— А я не обязан отчитываться, — отозвался тот. — Отцепили, значит, надо…
— А я вам приказываю прицепить вагон!
— Нет тут вашей власти — другая губерния.
— Приказываю! — повторил Куропавин.
Тонкие губы начальника станции задергались, он качнулся к телефону на стене, повертел визгливую ручку:
— Товарищ Калистратов, прошу, — тут у меня хулиганство. Человек с оружием…
И словно бы через секунду явился плотный, крупный человек, одышливое дыхание его Куропавин, казалось, уловил сначала затылком, назвался: начальник линейного отделения милиции. Куропавин повторил свое требование — прицепить вагон к ближайшему поезду. И ровно бы соскочила какая-то невидимая защелка у блюстителя порядка: выхватив свой наган, он строго сказал:
— А ну!.. В каталажке посидишь, поймешь!
— Арестовать? Меня?! — захлебнулся Куропавин и тоже кинул руку к кобуре. — Уберите наган — хуже будет!

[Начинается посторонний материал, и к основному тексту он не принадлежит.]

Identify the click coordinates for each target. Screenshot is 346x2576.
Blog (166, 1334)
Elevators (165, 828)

Сказано это было столь решительно, что тот понял: это не просто угроза — в маленьких, спрятанных глазах ворохнулось беспокойство, и он нехотя сунул наган в кобуру.
— Свяжите по селектору с начальником отделения дороги, — сказал Куропавин.
…Вагон прицепили к скорому поезду из Ташкента, — он вот-вот должен был отойти. И Куропавин, стоя в тамбуре, глядел на людей с чемоданчиками, свертками — их было человек десять, — приближавшихся к вагону. Чуть поотстав, по гравийной насыпи шел невысокий коренастый мужчина — новенький кремовый костюм, узенький в горошек галстук, в левой руке — желтый портфель, шляпа… «Нэпман! Жарко, видно, недорезанному буржую!»
Куропавин спросил:
— Кто такие?
— Делегаты на съезд профсоюзов, — ответили из толпы. — В Москву нам…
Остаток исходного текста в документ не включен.